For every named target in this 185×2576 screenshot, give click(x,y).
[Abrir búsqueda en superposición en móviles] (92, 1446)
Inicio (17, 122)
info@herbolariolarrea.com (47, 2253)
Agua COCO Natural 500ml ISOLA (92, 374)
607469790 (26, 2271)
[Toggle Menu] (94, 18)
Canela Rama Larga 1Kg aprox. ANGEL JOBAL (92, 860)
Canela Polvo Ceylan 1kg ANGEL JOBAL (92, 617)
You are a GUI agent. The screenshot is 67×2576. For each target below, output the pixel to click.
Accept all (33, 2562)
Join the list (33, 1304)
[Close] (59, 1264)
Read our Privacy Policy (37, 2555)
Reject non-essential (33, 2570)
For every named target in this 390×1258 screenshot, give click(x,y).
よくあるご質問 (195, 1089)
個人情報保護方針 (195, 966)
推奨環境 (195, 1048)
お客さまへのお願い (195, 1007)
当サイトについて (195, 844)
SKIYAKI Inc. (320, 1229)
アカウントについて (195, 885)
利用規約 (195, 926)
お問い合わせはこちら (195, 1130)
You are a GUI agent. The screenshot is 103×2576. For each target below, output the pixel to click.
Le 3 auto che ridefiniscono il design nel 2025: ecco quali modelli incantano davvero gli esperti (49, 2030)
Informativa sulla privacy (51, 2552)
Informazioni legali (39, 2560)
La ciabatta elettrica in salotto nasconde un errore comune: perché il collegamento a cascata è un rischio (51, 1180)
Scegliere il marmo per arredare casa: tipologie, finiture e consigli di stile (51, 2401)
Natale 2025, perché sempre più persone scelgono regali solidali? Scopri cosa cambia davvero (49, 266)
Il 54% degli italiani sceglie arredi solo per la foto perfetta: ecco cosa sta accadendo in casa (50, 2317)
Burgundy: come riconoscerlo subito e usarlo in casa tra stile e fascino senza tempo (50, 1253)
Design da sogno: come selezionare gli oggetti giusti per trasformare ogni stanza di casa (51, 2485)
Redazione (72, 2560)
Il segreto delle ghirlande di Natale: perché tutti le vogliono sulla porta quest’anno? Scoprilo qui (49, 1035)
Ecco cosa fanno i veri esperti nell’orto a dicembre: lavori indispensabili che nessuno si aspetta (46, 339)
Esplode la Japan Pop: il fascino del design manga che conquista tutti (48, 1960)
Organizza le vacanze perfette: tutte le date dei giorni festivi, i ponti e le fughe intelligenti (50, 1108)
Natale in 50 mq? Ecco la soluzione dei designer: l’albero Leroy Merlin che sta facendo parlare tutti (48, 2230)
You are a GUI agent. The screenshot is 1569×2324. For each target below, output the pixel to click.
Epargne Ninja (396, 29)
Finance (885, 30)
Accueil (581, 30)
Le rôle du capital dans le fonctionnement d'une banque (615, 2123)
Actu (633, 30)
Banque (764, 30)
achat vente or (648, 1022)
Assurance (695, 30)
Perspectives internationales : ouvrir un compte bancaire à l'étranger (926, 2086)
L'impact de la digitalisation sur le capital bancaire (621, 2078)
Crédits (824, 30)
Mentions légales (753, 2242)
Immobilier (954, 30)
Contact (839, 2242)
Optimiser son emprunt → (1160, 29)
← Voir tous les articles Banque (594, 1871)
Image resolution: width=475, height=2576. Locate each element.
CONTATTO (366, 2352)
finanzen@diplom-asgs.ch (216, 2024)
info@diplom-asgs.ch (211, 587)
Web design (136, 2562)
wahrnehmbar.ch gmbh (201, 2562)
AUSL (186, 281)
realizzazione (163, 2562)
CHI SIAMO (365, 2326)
■ ■ ■ ■ ■
__WHAT TO DO__: Looking at the records above, return exactly the lines from the line with "Le 3 auto che" to the line with "La ciabatta elettrica", both ends included.

__SOLUTION FOR THIS PROBLEM__:
Le 3 auto che ridefiniscono il design nel 2025: ecco quali modelli incantano davvero gli esperti (49, 2030)
Informativa sulla privacy (51, 2552)
Informazioni legali (39, 2560)
La ciabatta elettrica in salotto nasconde un errore comune: perché il collegamento a cascata è un rischio (51, 1180)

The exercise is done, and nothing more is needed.